BY STACY M. BROWN
A new poll about sickle cell disease (SCD), presented by the National Newspaper Publishers Association (NNPA) and Pfizer revealed that while the majority of respondents were familiar with the illness, less than 40 percent realized that it disproportionately affects people of African descent.
The NNPA is a trade group that represents more than 200 African American-owned community newspapers operating in the United States. Earlier this year, Pfizer partnered with the NNPA to increase awareness about SCD in the Black community and to encourage greater participation in clinical trials for treatments involving the disease.
The groundbreaking poll also helped to dispel one of the long-held myths about the negative perception of medical professionals in the Black community.
‘Every patient counts’
The poll revealed that, despite long-standing historical perceptions of mistrust in medical professionals by the Black community, 91 percent of respondents indicated that they believe health care professionals are trustworthy.
Seventy-nine percent of respondents had positive or neutral attitudes toward sickle cell disease (SCD) trials and a majority indicated a willingness to participate in future clinical trials for SCD, given appropriate knowledge and recommendations from health care professionals.
“Our core belief is that every patient counts, especially when it comes to rare disease,” said Michael Goettler, the global president of Pfizer’s Rare Disease unit. “When you have a rare disease, often you feel lonely and your physician may not be able to help you.”

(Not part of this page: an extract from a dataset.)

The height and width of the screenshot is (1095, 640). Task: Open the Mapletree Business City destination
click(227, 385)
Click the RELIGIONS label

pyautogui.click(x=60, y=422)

Goettler noted that the poll results provide a basis for Pfizer to seek more detailed assistance for sufferers.
Even though the greatest burden for SCD, the report said that there’s limited research regarding African-Americans’ knowledge and thoughts about clinical trials that study the health impacts of the illness, the report said.
“These poll findings will give our readers an in-depth understanding of how sickle cell disease is perceived by African-Americans,” said Dr. Benjamin F. Chavis Jr., president and CEO of the NNPA.
“With this knowledge from the dedicated research team at Howard University, and through our collaboration with Pfizer, we can spur meaningful conversation and assess the best ways to improve disease education for those impacted in our communities,” Chavis added.
Dorothy Leavell, chair of the NNPA, said that she’s pleased to be a part of a group delivering “good news,” as well as the research that Pfizer continues to embark upon, on behalf of SCD patients.
Mostly affects Blacks
SCD is a lifelong and debilitating disorder that affects red blood cells and it’s the most common inherited blood disorder in the U.S. Most people who live with SCD are of African descent and the disease occurs in one out of 365 African-American births.
The median age of death for sickle cell disease patients in America hovers in the mid-40s, said Dr. Kevin Williams, chief medical officer for Pfizer’s Rare Disease unit. Williams also writes a regular column about SCD for NNPA, titled “Ask Dr. Kevin.”
Williams said that the insight form the poll will not only help researchers determine how to further enhance disease education and awareness, but will also help Pfizer educate SCD patients and their families about the importance of clinical trials in bringing novel treatment options to market for those in need.
The survey was conducted by researchers at Howard University, who made 31,934 telephone calls for the poll that was conducted between June 15 and July 15. A total of 741 individuals aged 20 to 70 living across the country, who identified as being of African-American ethnicity, responded to the survey.
The majority of respondents (79 percent) said they understood the importance of disease education and expressed the need for additional current information, specifically regarding pain relief, clinical trials and progress toward better treatment or a cure.
“It’s not surprising for us that a majority of our participants understood and were previously aware of sickle cell disease,” said Dr. Terri Adams, an associate dean in the College of Arts and Sciences at Howard University. “The overwhelming majority understood that it’s a disease, a blood disorder.”
Adams continued: “There was a willingness to participate in [SCD] clinical trials, however, 82 percent had very or somewhat negative attitudes toward clinical trials in general, so there’s still a general mistrust in clinical trials.”
Education and awareness
Researchers and officials at Pfizer and the NNPA each said that they hope to continue to educate patients, family members and primary care doctors about SCD clinical trials.
“Close to 20 percent said they were unsure of how it was inherited and this presents a problem,” Adams said. “Because, if you don’t know how it’s inherited, you may be putting your offspring at risk.”